Now what I'd love to see is Illinois try and go after everyone in the US using the database... go ahead and try. I'll keep using it because it's a good effective database.
I've got a feeling there's money behind this ruling. It just sounds to fishy to be legitimate.
The EU is ready to take over ICANN regionally already - they needed to to have a credible threat to get their own way last year, and make no mistake if they were pushed make the switch that will end ICANN (and probably end the idea of a single global entity controlling DNS.. it'll be down to regional ones, because China will want their own, the US will probably keep ICANN, etc..).
If ICANN start ordering UK websites down at the request of random US courts then that'll be a pretty hard push in that direction. Even the americans aren't that bloody stupid.
Let me put an alternative perspective to the AC e-mail security guy who wrote the parent post.
I am the IT officer for a local non-profit organisation, with a few thousand members. We run a mailing list, to provide announcements to those members. The list is opt-in (double opt-in to verify all addresses, in fact) and moderated, and everyone on it has explicitly asked to be there.

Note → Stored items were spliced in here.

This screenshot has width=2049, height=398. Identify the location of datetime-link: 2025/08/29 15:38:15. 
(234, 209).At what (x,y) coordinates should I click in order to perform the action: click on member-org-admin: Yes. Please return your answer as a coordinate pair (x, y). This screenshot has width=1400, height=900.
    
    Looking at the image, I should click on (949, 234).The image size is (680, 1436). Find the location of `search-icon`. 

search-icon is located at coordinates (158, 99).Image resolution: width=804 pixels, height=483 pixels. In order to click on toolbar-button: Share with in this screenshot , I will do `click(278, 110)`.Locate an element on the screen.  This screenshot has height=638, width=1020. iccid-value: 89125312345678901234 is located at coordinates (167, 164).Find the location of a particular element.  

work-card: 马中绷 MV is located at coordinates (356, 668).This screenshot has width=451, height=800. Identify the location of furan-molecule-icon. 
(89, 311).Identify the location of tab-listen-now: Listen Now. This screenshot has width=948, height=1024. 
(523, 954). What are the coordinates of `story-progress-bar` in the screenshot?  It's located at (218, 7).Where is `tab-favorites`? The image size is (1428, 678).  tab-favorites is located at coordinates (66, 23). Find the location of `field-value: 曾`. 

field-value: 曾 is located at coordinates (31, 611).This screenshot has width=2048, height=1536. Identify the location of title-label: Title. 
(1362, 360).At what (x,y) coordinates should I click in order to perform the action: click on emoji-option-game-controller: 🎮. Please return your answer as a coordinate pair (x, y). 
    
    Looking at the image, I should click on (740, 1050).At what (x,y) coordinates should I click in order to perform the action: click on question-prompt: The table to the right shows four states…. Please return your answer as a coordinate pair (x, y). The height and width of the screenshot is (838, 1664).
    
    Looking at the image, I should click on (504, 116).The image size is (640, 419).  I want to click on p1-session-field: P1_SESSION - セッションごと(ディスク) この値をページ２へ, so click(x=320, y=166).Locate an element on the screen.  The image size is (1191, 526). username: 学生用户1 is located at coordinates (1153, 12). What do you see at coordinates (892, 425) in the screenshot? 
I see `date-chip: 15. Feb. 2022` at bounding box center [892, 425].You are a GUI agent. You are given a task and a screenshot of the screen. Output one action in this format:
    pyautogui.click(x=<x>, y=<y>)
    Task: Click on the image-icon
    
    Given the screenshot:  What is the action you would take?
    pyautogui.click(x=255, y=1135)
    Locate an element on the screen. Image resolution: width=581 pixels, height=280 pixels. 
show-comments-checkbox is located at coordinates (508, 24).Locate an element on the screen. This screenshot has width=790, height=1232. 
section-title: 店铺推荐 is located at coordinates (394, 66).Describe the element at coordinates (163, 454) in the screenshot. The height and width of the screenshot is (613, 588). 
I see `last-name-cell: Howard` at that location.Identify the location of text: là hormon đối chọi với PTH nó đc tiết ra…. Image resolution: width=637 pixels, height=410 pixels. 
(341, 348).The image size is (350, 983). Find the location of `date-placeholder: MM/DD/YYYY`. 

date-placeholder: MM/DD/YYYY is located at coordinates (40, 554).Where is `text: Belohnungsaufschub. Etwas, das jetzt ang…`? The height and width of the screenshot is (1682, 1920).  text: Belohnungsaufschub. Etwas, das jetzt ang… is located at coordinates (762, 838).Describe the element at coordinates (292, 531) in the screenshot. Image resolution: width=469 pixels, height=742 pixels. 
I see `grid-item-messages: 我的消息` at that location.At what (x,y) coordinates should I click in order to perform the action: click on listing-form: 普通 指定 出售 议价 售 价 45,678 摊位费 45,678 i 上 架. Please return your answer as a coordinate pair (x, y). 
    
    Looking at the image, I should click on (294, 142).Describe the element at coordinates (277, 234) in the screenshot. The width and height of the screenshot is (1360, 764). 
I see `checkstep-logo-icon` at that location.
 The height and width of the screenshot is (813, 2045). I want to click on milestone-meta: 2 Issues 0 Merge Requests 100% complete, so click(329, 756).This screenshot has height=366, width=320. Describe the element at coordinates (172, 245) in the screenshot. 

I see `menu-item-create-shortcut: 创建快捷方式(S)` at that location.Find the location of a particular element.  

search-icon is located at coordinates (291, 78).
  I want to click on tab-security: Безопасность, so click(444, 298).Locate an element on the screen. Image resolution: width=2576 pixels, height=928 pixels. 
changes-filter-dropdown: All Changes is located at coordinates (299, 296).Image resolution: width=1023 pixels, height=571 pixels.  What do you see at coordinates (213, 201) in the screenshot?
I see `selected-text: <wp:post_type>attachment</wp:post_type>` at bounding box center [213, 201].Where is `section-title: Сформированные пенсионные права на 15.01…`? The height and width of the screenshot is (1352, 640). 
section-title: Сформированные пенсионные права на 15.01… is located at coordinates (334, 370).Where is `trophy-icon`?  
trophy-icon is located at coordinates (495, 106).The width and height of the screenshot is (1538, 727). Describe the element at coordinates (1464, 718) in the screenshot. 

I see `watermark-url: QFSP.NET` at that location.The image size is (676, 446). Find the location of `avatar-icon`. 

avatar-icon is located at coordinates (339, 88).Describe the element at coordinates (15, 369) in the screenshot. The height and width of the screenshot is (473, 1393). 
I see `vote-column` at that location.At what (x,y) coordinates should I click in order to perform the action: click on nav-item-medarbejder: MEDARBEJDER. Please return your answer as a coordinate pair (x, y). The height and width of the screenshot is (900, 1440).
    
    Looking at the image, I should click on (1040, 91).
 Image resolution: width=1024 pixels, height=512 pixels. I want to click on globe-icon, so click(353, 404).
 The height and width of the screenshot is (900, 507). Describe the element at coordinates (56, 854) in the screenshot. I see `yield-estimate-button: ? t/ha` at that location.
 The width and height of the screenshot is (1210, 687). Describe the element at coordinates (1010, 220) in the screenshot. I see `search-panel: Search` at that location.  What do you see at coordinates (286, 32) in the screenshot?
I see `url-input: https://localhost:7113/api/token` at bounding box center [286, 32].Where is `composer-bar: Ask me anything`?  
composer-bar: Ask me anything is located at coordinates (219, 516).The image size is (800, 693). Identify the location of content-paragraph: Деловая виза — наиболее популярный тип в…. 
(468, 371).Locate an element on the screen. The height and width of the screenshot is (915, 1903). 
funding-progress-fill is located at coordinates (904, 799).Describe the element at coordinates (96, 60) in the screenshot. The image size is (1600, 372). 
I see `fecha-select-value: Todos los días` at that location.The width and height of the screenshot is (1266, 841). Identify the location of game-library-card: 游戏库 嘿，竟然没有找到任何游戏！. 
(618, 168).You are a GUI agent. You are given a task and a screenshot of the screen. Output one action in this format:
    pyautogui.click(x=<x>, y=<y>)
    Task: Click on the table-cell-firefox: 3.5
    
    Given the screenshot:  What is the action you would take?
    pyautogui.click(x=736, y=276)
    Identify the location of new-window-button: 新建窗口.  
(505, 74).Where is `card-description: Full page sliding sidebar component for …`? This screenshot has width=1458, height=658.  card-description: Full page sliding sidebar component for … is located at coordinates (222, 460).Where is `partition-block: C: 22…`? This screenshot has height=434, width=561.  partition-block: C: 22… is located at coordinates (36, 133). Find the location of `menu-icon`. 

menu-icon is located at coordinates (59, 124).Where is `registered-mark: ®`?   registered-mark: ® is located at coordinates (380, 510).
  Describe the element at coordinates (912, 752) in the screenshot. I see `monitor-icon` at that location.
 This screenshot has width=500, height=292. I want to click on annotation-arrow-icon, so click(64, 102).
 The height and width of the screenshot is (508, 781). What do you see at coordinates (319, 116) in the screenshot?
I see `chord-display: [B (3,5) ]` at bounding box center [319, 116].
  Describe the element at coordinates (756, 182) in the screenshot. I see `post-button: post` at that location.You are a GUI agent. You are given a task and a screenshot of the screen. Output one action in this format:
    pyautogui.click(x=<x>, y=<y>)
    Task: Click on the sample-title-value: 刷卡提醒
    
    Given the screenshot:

Our service provider has recently sent a notice to their announcements list (to which I subscribe) indicating that certain major names, including Hotmail and AOL, are no longer accepting mail from our provider. They don't even bounce it properly; they silently drop it. This is all done in the name of fighting spam, so they claim, because our service provider forwards a lot of spam onto them. (Our service provider forwards any mail received at a paying customer's address to any forwarding address requested by that customer, in fact.) The content of any given mail, and the specific people it's going from and to, are irrelevant to this blanket ban.
As a consequence of this, we now find that some of our members who use e-mail accounts at those hosts are not receiving mails they have explicitly asked for. Neither we, nor our members, nor our service provider is doing anything unreasonable. The only reason this system is broken is because of an arbitrary decision by a big name provider to throw their weight around, by blocking all incoming mail from a small provider (who are not the only ones being hit by this problem -- far from it, by the sounds of things), even if this goes against the explicit wishes of one of their own paying customers.
Now, you can rationalise that decision all you like as a big IT honcho, but the simple fact is that these organisations are screwing their own customers, and ultimately undermining the entire working of the Internet e-mail system, by being incompetent and not playing nice with others. Sooner or later, people are going to start missing really important messages as opposed to just convenient or entertaining ones, and those providers are going to learn a harsh lesson. I imagine a few small providers will start bringing anti-competition lawsuits if the big names carry on down their current road as well. But in the meantime, your approach sucks for your customers, it sucks for people working with your customers, and it sucks for other service providers working with you. It is an indefensible attack on the openness of the Internet, and you deserve to be shot down for it.
If you disagree, post your argument. (-1, Overrated) isn't your personal censorship tool for views you don't like.